**Exercise description:** Every line holding the string "English" is to be copied from the entries below.

★ ★ ★ ★ ★

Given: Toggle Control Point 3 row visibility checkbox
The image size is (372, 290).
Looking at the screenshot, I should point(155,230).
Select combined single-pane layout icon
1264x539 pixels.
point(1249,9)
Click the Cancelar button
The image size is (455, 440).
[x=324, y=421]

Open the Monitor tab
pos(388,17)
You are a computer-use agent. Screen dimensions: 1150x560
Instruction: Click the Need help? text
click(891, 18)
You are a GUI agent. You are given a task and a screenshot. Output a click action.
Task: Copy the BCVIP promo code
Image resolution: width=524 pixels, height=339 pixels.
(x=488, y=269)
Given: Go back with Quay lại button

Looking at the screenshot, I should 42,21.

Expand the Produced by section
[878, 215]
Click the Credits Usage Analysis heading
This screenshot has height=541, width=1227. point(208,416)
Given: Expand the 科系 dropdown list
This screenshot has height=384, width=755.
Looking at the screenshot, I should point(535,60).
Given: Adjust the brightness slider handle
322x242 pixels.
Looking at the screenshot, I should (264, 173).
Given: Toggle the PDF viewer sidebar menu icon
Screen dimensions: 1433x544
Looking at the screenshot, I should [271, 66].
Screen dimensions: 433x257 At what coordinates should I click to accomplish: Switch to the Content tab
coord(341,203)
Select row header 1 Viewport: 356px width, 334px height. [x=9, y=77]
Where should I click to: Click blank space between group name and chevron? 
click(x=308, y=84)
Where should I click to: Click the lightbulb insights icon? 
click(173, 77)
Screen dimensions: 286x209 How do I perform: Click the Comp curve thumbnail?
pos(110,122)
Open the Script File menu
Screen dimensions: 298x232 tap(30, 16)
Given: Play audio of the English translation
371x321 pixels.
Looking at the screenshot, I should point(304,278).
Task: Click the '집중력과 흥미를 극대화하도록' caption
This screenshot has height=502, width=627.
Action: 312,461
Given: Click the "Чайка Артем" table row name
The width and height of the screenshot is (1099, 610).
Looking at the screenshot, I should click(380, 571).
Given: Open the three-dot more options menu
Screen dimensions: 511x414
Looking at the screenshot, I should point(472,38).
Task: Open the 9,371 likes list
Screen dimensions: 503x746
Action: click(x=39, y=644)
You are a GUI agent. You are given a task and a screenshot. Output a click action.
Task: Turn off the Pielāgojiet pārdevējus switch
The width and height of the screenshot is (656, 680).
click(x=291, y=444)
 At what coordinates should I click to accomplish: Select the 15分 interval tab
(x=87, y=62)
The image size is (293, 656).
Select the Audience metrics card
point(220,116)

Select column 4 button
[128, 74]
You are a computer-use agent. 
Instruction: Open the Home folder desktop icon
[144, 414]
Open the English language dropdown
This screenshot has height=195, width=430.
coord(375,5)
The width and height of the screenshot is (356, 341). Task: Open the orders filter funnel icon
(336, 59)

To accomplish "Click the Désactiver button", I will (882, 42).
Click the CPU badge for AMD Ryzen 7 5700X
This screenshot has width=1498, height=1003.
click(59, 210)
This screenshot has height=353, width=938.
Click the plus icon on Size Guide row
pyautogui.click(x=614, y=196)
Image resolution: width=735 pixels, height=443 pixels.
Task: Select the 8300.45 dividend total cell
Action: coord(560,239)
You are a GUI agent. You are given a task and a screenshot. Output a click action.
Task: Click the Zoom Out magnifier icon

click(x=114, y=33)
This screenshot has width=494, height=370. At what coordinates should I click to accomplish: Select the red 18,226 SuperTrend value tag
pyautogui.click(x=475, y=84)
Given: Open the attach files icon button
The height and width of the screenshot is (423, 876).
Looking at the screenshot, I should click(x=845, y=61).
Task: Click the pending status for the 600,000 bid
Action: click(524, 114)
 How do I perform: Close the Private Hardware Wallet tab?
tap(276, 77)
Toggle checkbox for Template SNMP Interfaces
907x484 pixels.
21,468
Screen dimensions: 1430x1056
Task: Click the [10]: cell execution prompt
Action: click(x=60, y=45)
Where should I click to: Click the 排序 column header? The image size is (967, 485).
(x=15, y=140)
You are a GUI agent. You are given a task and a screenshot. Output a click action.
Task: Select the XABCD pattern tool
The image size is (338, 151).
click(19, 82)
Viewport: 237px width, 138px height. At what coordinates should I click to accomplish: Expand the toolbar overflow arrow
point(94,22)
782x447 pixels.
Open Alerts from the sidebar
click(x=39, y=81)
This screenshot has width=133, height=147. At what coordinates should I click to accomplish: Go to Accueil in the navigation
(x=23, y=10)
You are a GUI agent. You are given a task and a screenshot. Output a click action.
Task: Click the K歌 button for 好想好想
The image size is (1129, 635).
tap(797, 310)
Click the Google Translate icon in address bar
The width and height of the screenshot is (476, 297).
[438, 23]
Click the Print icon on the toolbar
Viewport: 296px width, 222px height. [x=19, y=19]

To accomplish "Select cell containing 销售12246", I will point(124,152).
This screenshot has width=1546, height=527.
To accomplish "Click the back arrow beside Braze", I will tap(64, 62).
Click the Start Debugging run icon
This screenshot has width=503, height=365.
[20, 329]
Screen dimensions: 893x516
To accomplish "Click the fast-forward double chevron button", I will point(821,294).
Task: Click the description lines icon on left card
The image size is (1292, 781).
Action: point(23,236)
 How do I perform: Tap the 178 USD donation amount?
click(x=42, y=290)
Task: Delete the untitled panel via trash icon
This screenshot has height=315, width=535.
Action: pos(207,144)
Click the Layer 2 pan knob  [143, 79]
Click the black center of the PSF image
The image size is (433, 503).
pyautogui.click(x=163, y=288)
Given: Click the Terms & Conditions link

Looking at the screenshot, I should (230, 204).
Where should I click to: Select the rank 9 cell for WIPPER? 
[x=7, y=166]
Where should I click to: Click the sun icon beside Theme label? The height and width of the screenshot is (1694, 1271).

★ ★ ★ ★ ★

**Answer to this exercise:**
Given: Play audio of the English translation
Open the English language dropdown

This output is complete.